§ **Activity**
Among the records below, which lines contain the string "computer"? Report them.

§ **Source records**
BEGIN

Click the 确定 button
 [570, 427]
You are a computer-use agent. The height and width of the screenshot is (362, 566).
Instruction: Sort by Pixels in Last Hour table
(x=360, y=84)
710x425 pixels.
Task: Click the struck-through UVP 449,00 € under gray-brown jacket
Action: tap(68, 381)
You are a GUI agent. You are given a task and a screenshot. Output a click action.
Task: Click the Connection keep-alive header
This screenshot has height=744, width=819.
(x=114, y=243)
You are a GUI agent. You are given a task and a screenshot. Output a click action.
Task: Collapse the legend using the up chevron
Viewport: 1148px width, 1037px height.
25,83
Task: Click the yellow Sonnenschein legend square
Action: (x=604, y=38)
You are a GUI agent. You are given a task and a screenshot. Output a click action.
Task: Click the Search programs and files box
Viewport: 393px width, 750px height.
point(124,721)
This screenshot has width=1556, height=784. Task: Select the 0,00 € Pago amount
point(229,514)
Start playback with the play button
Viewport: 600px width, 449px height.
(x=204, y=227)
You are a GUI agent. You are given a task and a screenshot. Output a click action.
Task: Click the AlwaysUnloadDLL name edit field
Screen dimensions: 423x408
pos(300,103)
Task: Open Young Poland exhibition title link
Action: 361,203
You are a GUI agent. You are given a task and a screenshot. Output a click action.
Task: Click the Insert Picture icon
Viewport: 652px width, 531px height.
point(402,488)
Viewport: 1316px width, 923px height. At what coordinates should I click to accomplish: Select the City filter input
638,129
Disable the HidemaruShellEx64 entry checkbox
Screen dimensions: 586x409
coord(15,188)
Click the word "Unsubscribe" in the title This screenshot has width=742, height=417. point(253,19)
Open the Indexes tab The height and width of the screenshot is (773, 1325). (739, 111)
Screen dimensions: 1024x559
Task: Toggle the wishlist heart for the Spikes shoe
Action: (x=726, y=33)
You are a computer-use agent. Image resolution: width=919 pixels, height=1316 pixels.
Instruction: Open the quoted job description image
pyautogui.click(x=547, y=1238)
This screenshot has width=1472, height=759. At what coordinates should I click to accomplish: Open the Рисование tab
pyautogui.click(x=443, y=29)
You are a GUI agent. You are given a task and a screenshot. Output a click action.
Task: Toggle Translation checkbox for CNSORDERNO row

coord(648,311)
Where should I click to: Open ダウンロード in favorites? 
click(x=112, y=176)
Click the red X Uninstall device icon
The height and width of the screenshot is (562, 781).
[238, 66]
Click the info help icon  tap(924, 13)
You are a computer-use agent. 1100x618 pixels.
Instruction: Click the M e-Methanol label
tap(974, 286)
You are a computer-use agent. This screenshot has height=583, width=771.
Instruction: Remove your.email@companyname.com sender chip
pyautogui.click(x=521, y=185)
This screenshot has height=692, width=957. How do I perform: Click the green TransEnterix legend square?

END

§ **Task answer**
You are a computer-use agent. The height and width of the screenshot is (362, 566).
You are a computer-use agent. Image resolution: width=919 pixels, height=1316 pixels.
You are a computer-use agent. 1100x618 pixels.
You are a computer-use agent. This screenshot has height=583, width=771.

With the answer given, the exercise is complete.